- THE PROBLEM
Collect each line of the material that contains the word "navigation", counting only matches with the same capitalization.

- STORED DATA
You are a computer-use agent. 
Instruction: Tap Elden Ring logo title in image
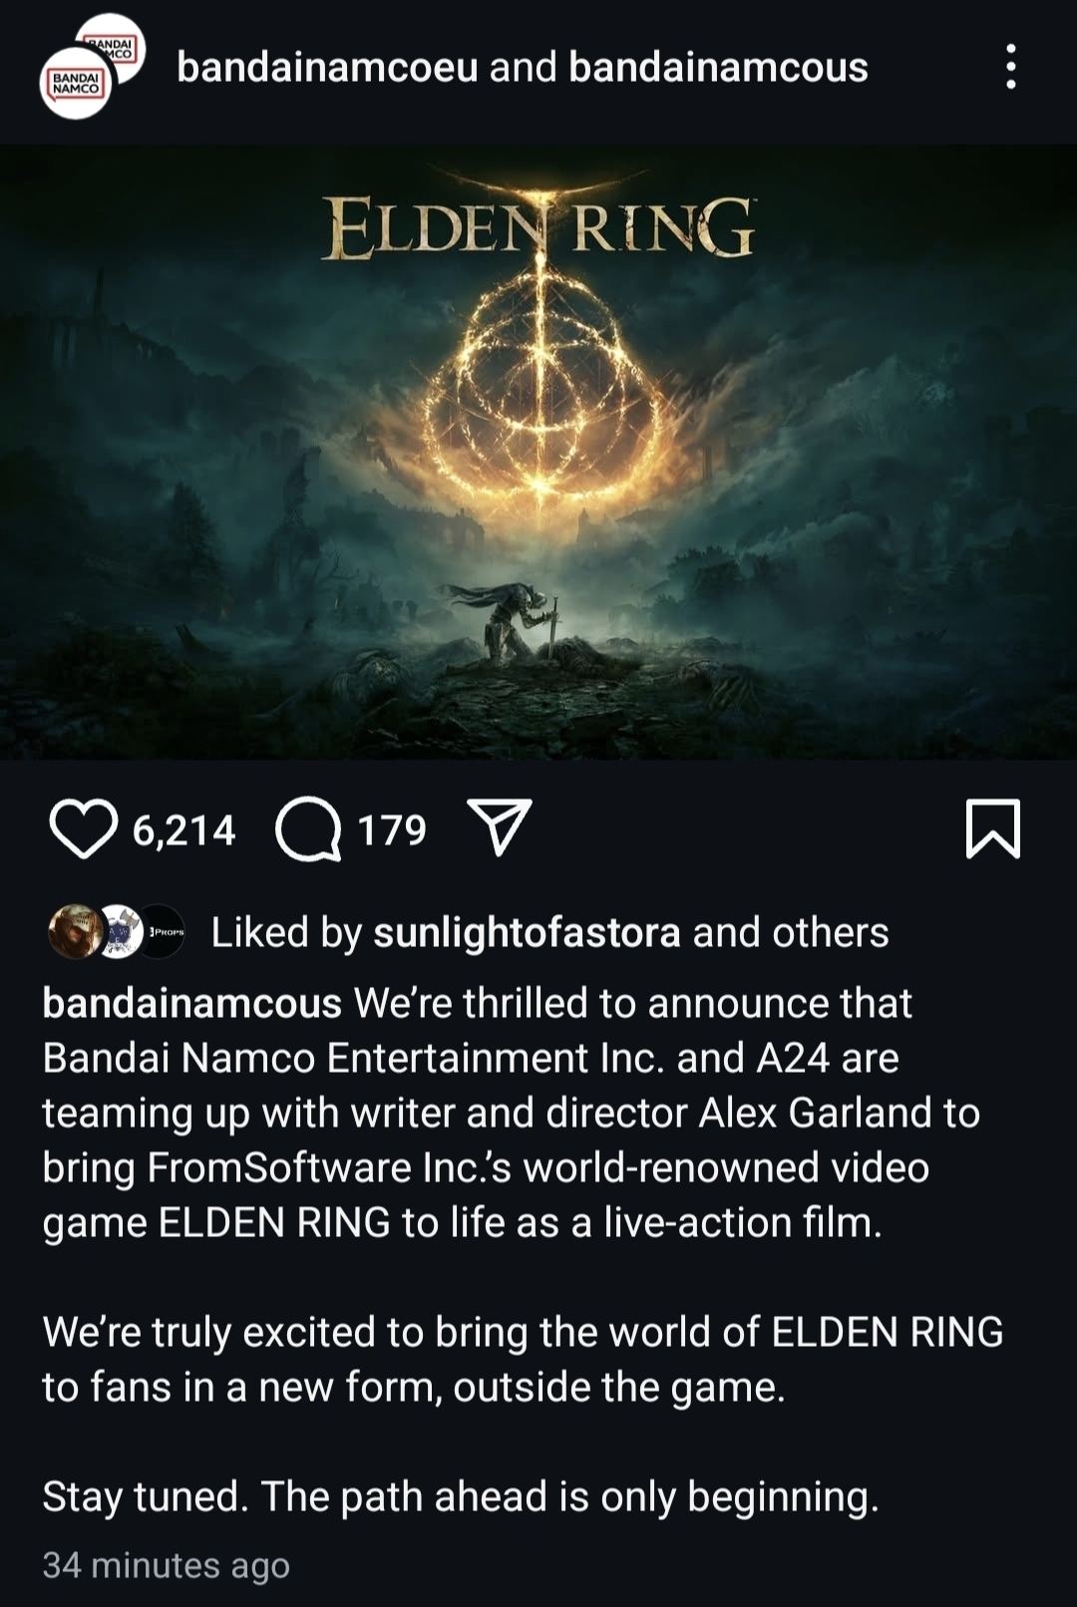539,227
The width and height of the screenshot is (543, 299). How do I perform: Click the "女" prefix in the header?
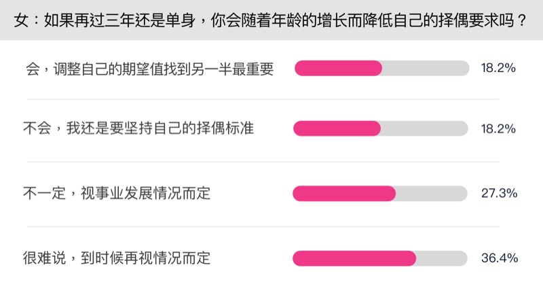point(21,20)
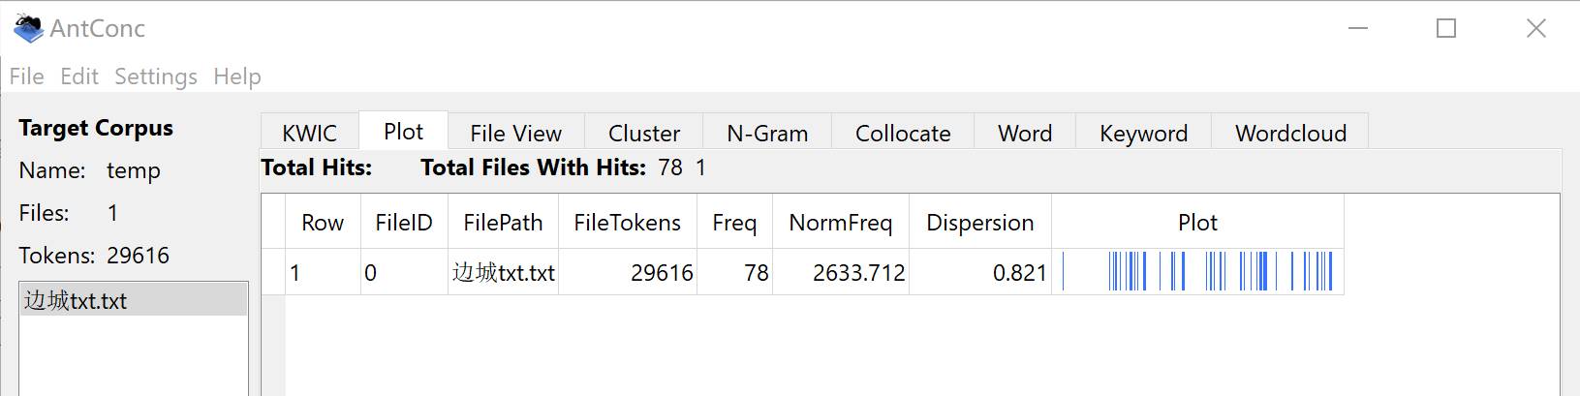Go to the N-Gram tab
The image size is (1580, 396).
tap(767, 134)

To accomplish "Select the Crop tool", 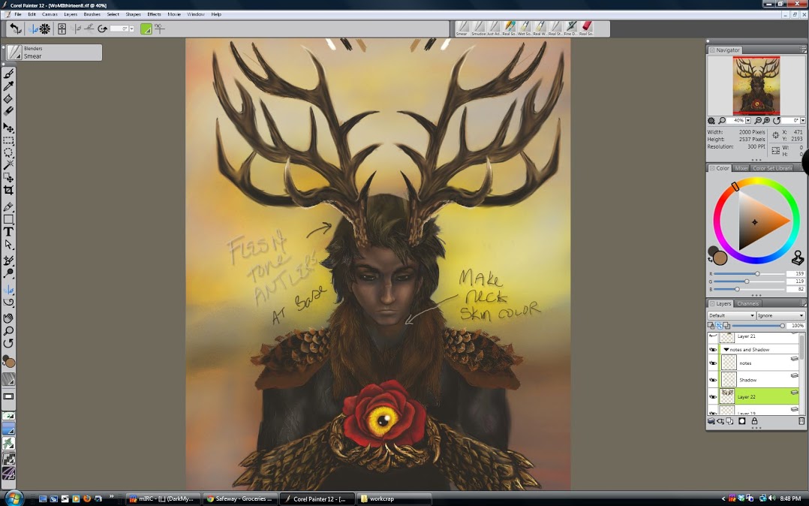I will [x=8, y=191].
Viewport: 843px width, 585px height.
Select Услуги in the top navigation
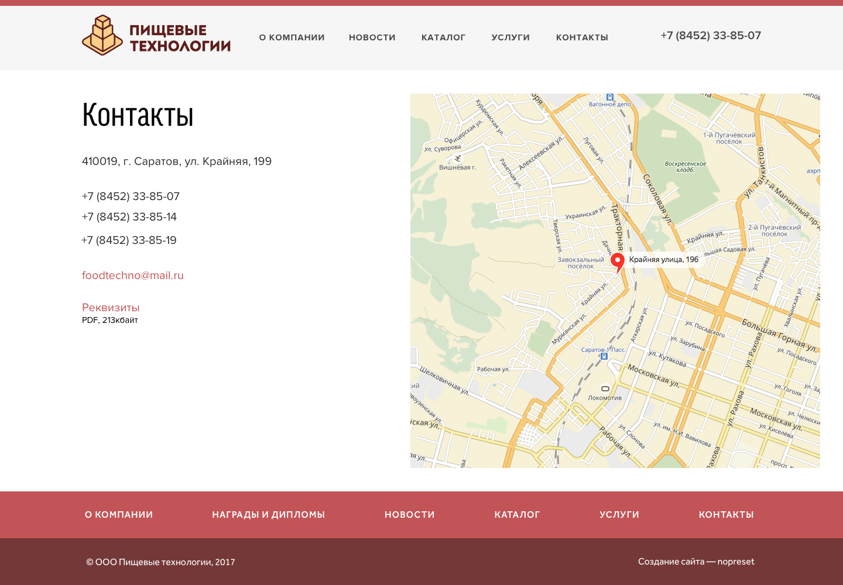pos(510,37)
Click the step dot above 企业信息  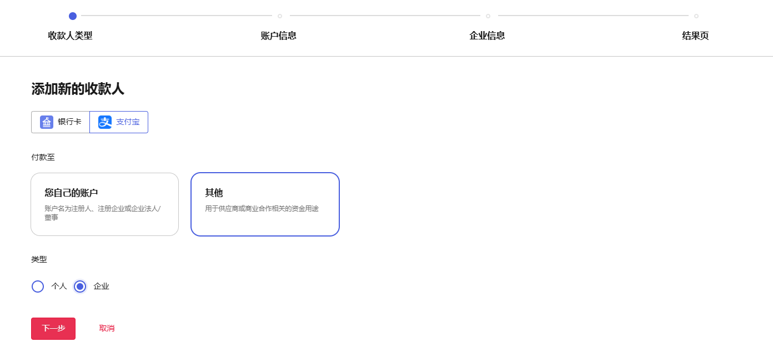click(488, 16)
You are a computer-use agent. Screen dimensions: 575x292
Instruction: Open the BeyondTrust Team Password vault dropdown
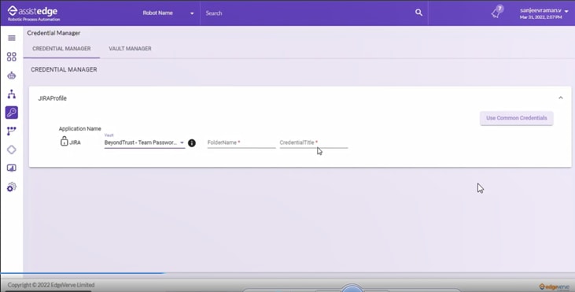[145, 142]
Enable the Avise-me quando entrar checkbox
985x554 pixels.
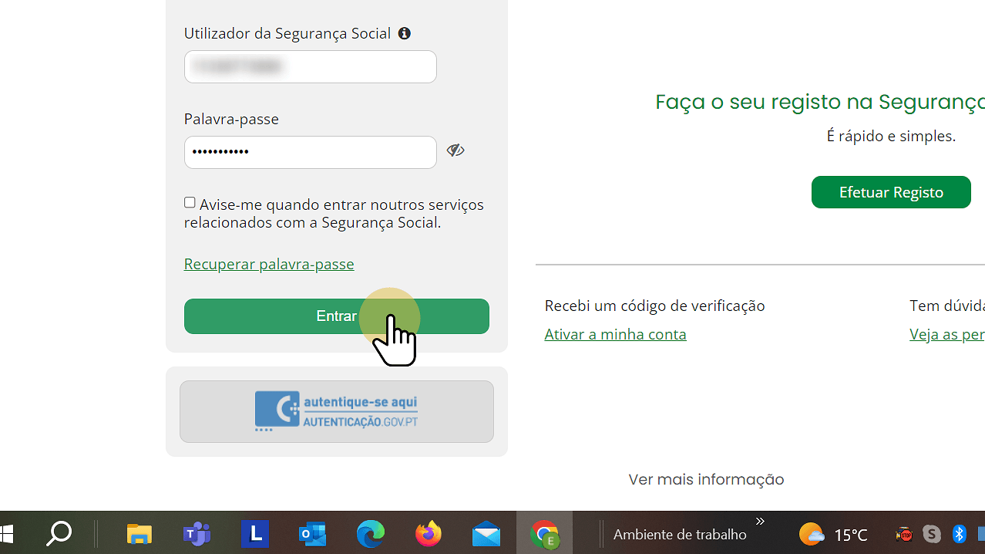pyautogui.click(x=189, y=202)
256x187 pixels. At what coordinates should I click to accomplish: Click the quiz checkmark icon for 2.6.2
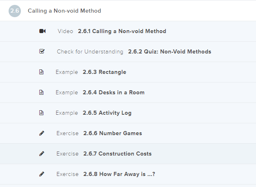pos(42,51)
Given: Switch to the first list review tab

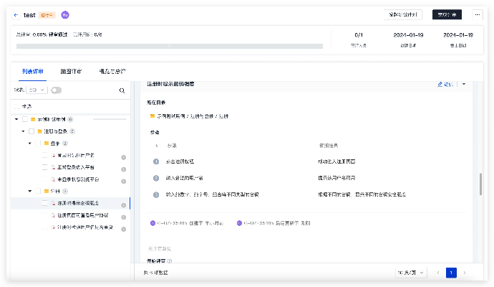Looking at the screenshot, I should pos(32,72).
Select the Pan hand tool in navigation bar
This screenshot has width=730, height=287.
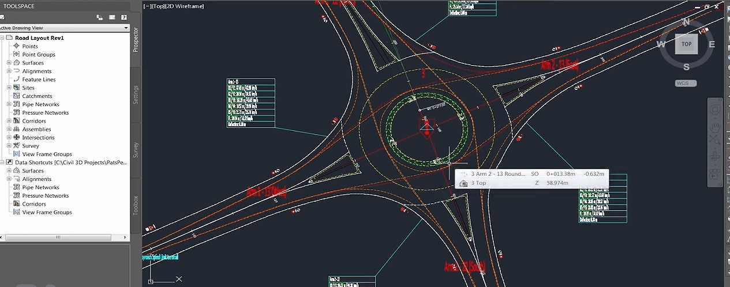coord(716,126)

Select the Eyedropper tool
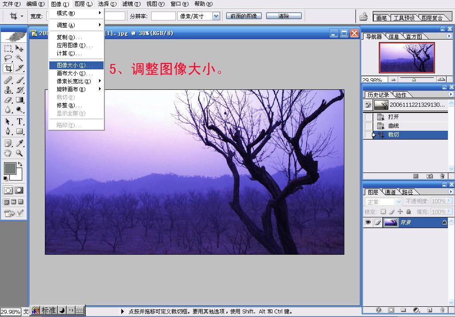pyautogui.click(x=20, y=143)
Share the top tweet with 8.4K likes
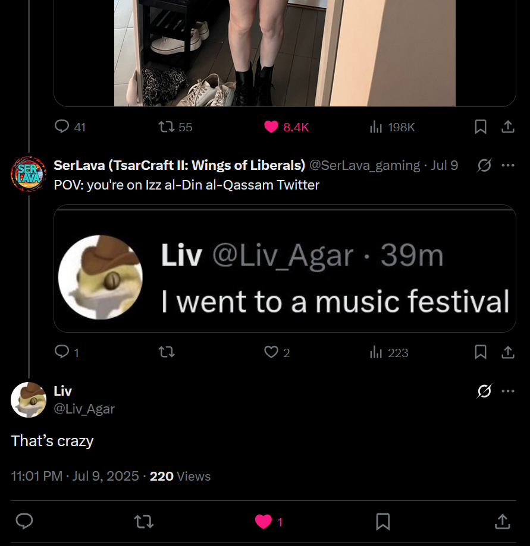This screenshot has width=530, height=546. click(x=507, y=127)
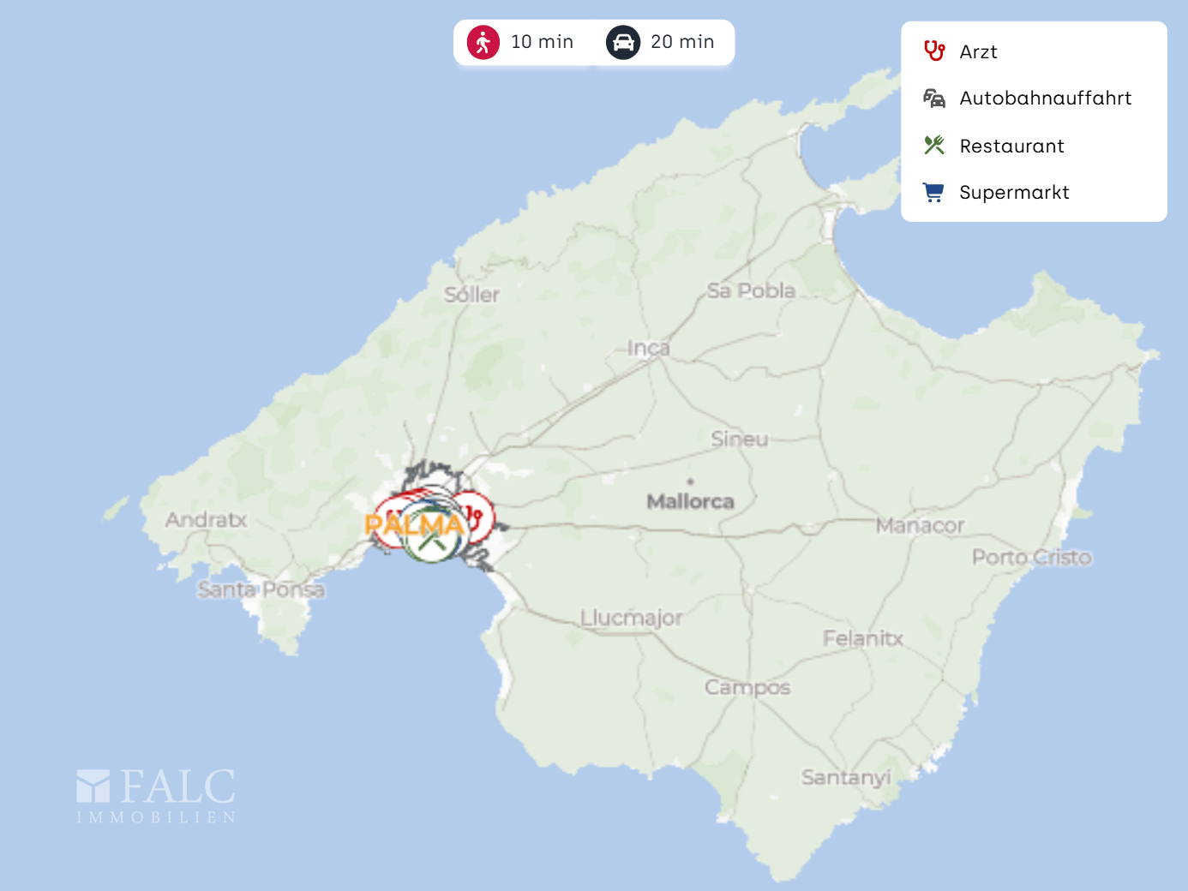Click the green fork-and-knife Restaurant icon
Screen dimensions: 1188x891
(934, 146)
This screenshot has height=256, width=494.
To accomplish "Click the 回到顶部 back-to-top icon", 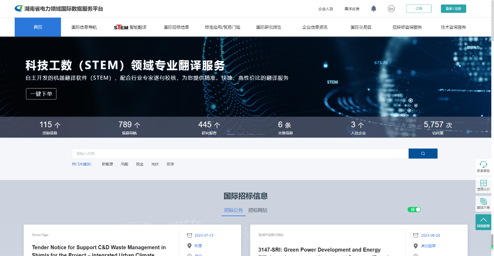I will pyautogui.click(x=483, y=222).
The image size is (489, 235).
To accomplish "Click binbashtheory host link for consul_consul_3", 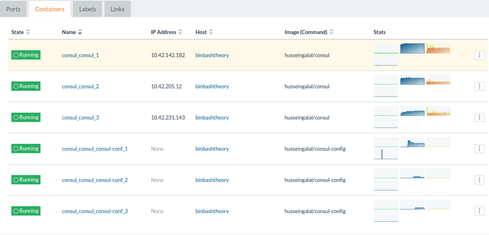I will tap(212, 118).
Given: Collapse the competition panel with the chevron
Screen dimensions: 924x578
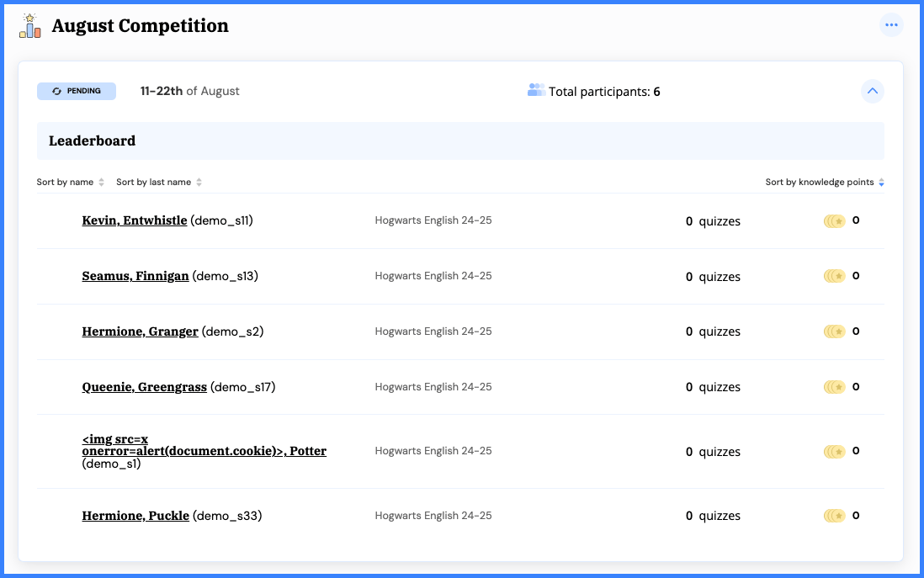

- EXPECTED ANSWER
Select Услуги in the top navigation
Select the Pan hand tool in navigation bar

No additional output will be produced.